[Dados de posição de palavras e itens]
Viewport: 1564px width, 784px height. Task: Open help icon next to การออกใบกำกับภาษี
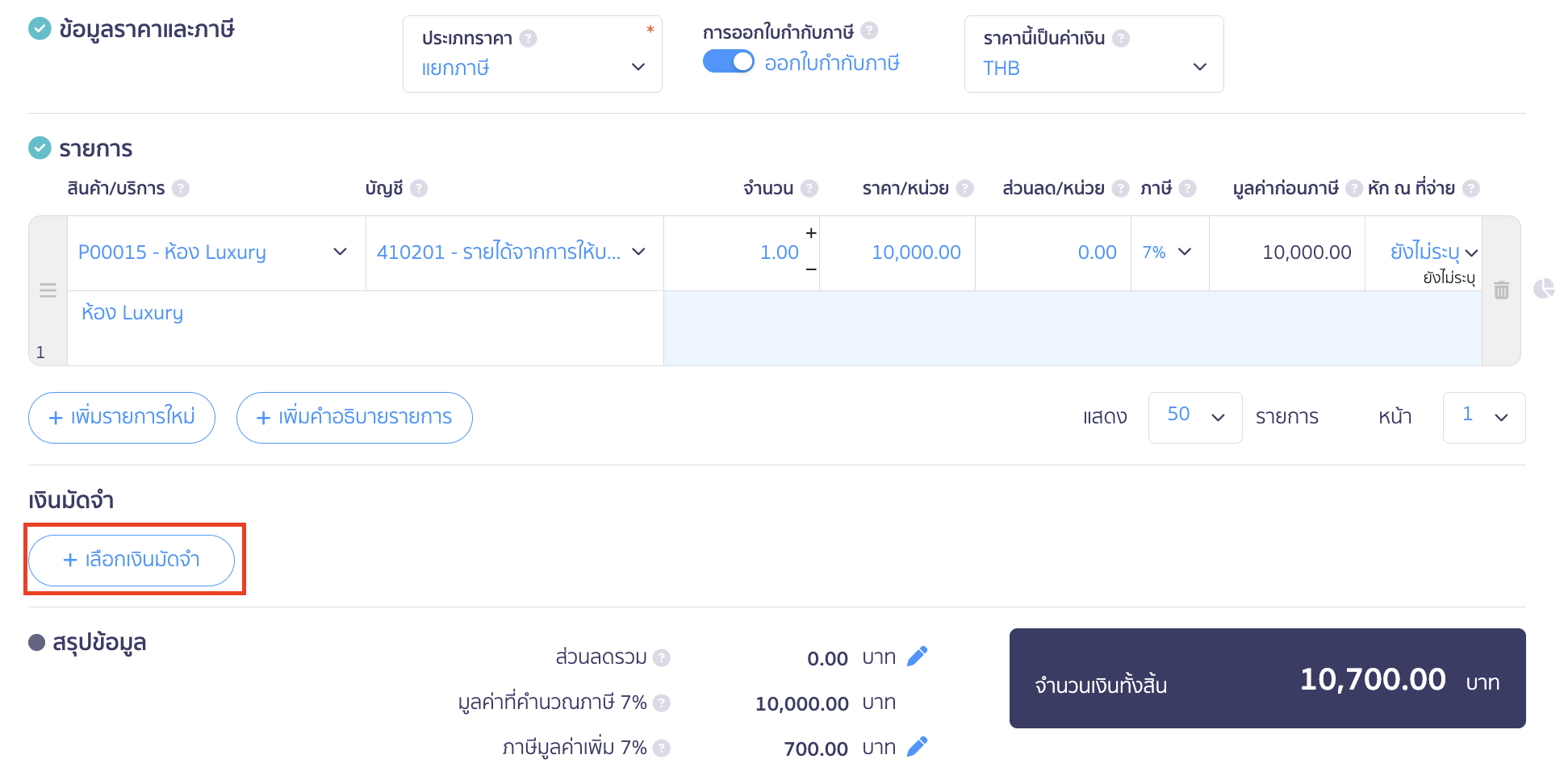click(x=870, y=30)
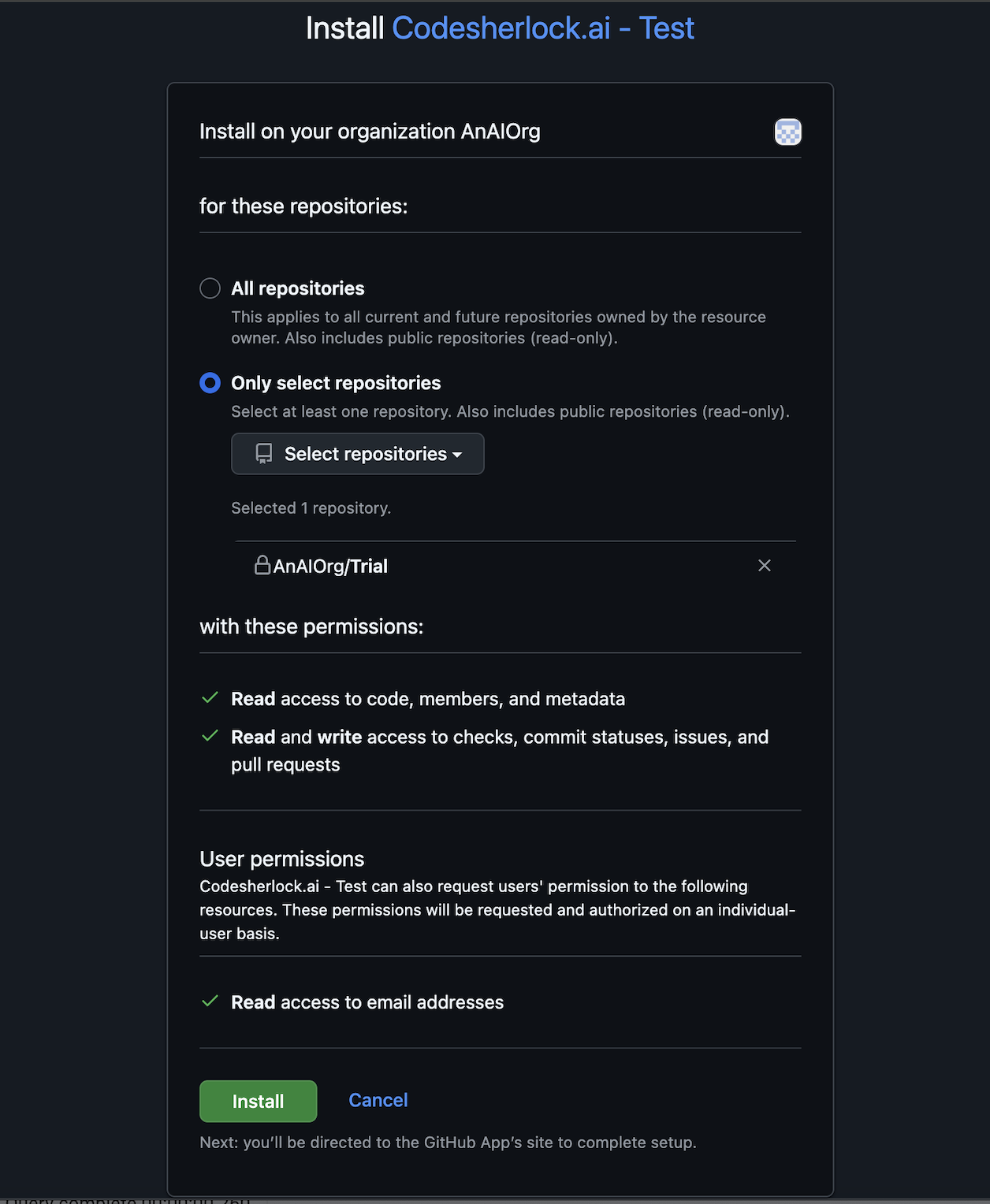Open the Select repositories dropdown
The image size is (990, 1204).
coord(357,453)
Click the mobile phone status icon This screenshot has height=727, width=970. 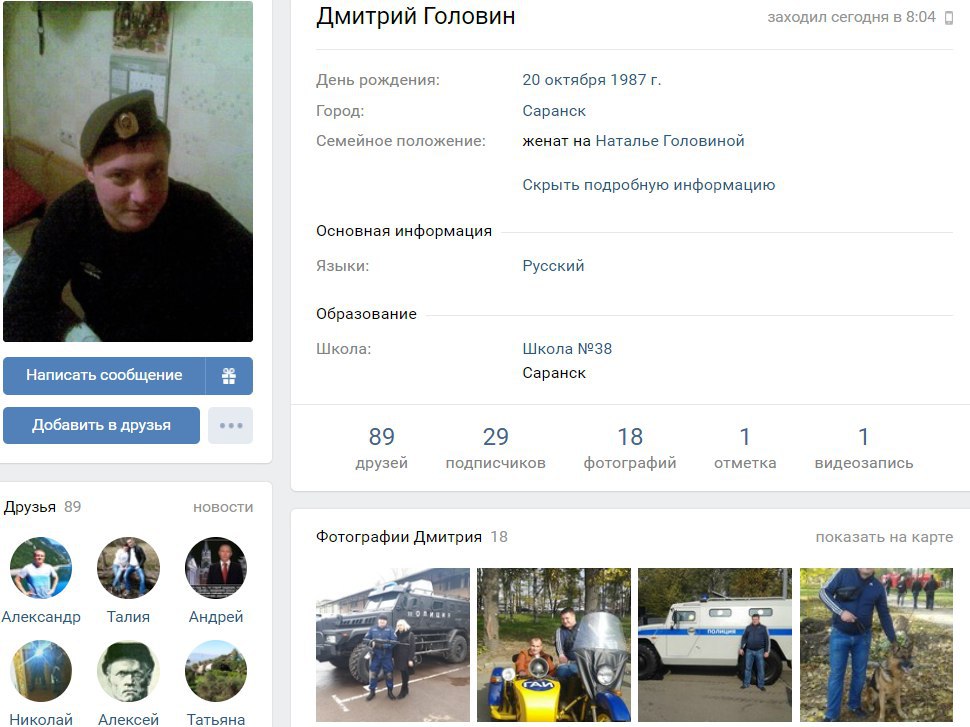pyautogui.click(x=949, y=17)
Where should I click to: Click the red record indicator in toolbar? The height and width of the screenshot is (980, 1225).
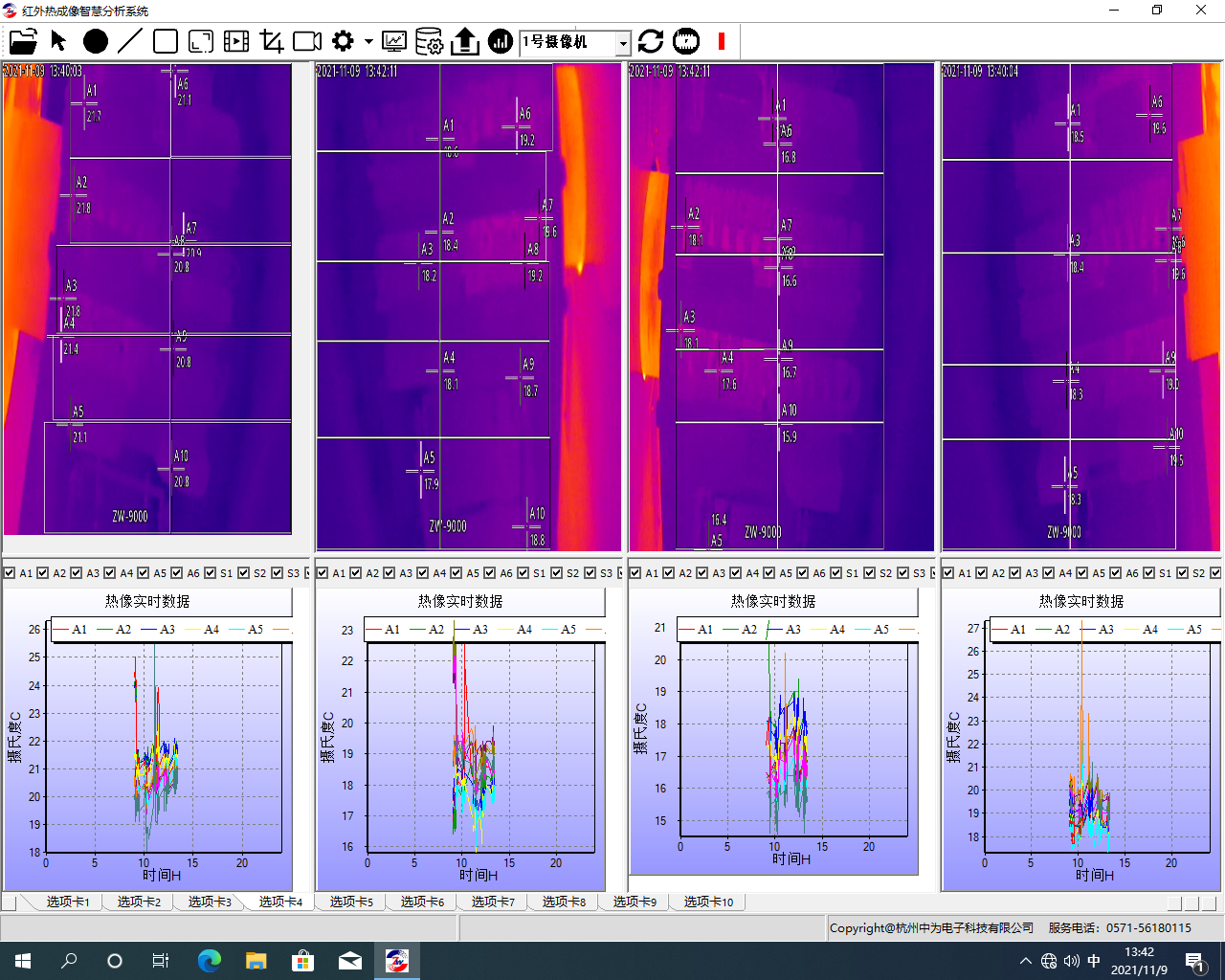[x=722, y=41]
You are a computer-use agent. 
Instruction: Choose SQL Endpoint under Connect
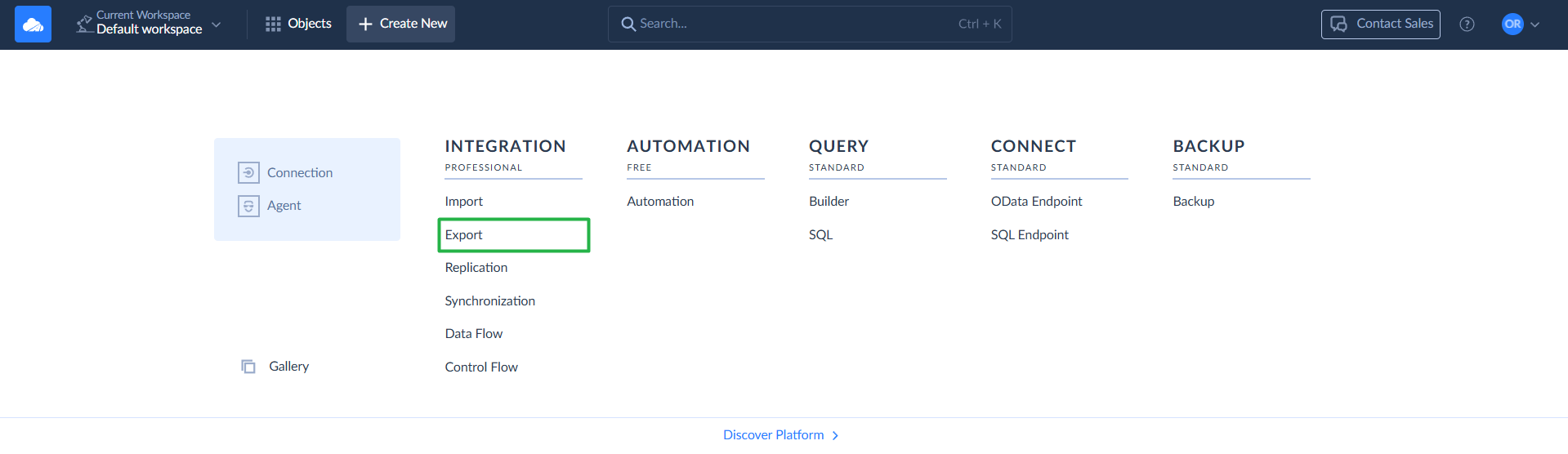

# [Problema proposto]
Pode atualizar o trecho do material que vai da linha com "You are a computer-use agent." até o fim, trocando "SQL Endpoint" por "Analytics Endpoint" e mantendo todo o resto igual? Deixe as imagens de fora da resposta.

# [Resultado da tarefa]
You are a computer-use agent. 
Instruction: Choose Analytics Endpoint under Connect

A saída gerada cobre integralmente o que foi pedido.